Third layer: It isn’t that simple. The ice berg isn’t pure water, it does contain some salt, about a tenth as much as seawater, though it varies, and that varies with the age of the ice. First-freeze ice contains more than second-freeze ice. And snow landing on the ice is purer still. And the seawater is diluted a bit by recent ice melt, so its density locally isn’t the same as other parts of the sea. And the temperature of the water isn’t the same as elsewhere so the density is different. But it is all one big ocean so which density is the appropriate one? And melting ice dilutes it. But the salt from the rest of the seawater also mixes with the recent melt and concentrates that.

So there are a hundred complicating factors in the equation before you get to any answer worth looking at. The NSF isn’t looking quite so dumb perhaps. Except until you look at the maximum figures involved and find the differences any of this all makes are in the region of a millimetre. So regardless of the fact that there is a finite but hard to calculate rise in sea level due to sea ice melting, the fact that the rise is of the order of a millimetre or two means they were certainly right to retract the part that said it would be significant to cities.

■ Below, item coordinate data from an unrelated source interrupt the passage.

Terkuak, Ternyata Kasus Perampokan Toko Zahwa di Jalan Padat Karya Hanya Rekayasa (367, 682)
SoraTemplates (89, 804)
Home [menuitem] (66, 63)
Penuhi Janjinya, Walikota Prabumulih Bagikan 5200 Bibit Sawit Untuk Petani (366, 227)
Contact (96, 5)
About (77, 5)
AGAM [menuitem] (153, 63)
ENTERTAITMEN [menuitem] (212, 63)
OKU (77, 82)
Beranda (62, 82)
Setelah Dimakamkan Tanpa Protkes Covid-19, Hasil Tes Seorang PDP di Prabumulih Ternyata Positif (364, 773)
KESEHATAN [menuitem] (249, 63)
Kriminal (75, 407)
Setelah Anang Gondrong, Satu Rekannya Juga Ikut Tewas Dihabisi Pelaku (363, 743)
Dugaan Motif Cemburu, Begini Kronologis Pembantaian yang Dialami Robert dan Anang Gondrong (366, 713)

But the onion still isn’t peeled fully. The sea ice formed mostly from sea, so in the long term, its melting would theoretically mean return to the ‘original’ level. But that misses one of the points, because some of the sea ice is old, and some of the time-scales involved are high. So yes it would return, but if there had been loads of sea ice and then there isn’t, there will still be a difference between then and now.

And ice floats, and ice is a different colour to the sea. It therefore affects the average height of the surface, which affects lots of things, such as the rotational angular momentum of the earth, and the gravity distribution, and the area exposed to wind, and the amount of solar energy absorbed and radiated is different at the various parts of the spectrum because of the colour difference. How many layers does this darned onion have? Let’s not forget ocean currents that change local temperatures and salt concentrations, winds that move bergs around and a zillion other factors, right down to where polar bears poo given there are usually no woods nearby.

All of this debate was coloured by endless discussion of the relative temperature-density profile of seawater and fresh water, whether ice should form at the bottom or top of the oceans, and how something can be irrelevant because of its dilution across the whole planet, even while something else of similar magnitude could be central to the debate. There were also numerous references to experiments and hypothetical experiments that would actually prove something totally irrelevant to the central point, things like melting ice cubes in an alcoholic drink. When tiny effects like the differences made by taking into account temperature-dependent salt concentrations are coming into the debate, such school lab experiments are hardly relevant.

Anyway, the NSF retracted, and were right to, but not because of the reason assumed by some of those making comments. Mainly they were right because the effect is too small to be ‘significant’. Sea level would rise a tiny bit, but as to exactly how much, anyone’s guess. The only sensible answer is: not much.

So no panic then. Physics is intact and so is planet Earth for  while longer. But a great many egos damaged I think. Like everything in climate science, it isn’t as simple as it looks.